Zvec Logo

Inverted Index

An inverted index is a data structure used to store and organize information for efficient value-based search and retrieval.

It is widely used in database systems, search engines, and analytics platforms to accelerate filtering operations and keyword matching.

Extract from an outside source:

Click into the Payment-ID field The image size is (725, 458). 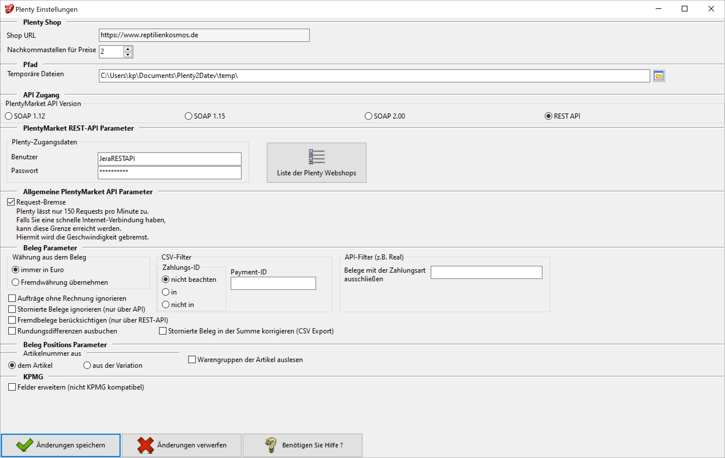[273, 283]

When to Use an Inverted Index

Use an inverted index when your workload involves frequent lookups based on specific field values. It excels in scenarios such as:

  • ✅ Exact-value filtering:
    • status = "active"
    • category IN ("electronics", "books")
  • ✅ Range queries:
    • age > 25
  • ✅ Text pattern matching:
    • Starts with: product_name LIKE "Wireless%"
    • Ends with: email LIKE "%@engineering.company.com"
  • ✅ Array or set membership queries:
    • Contains any: tags CONTAIN_ANY ["sport", "music"]
    • Contains all: permissions CONTAIN_ALL ["read", "write"]

How Does It Work?

Imagine you're organizing a collection of recipes. Each recipe is a document with structured fields cuisine, author, and url.

Doc IDCuisineAuthorURL
1ItalianJulia Chenhttps://cooking.com/italian-pasta-carbonara
2ThaiLiam Tranhttps://cooking.com/thai-basil-42
3MexicanElena Gomezhttps://cooking.com/mexican-pork-chicken-65
4ItalianMarco Rossihttps://cooking.com/italian-pizza-37
5ItalianMarco Rossihttps://cooking.com/italian-pasta-20
6ChineseJulia Chenhttps://cooking.com/chinese-spicy-hot-pot

A regular (or "forward") view asks:

What values does document #1 contain? → Cuisine: Italian, Author: Julia Chen

But an inverted index flips this around. Instead, it answers:

Which documents contain the value Italian? → [1, 4, 5]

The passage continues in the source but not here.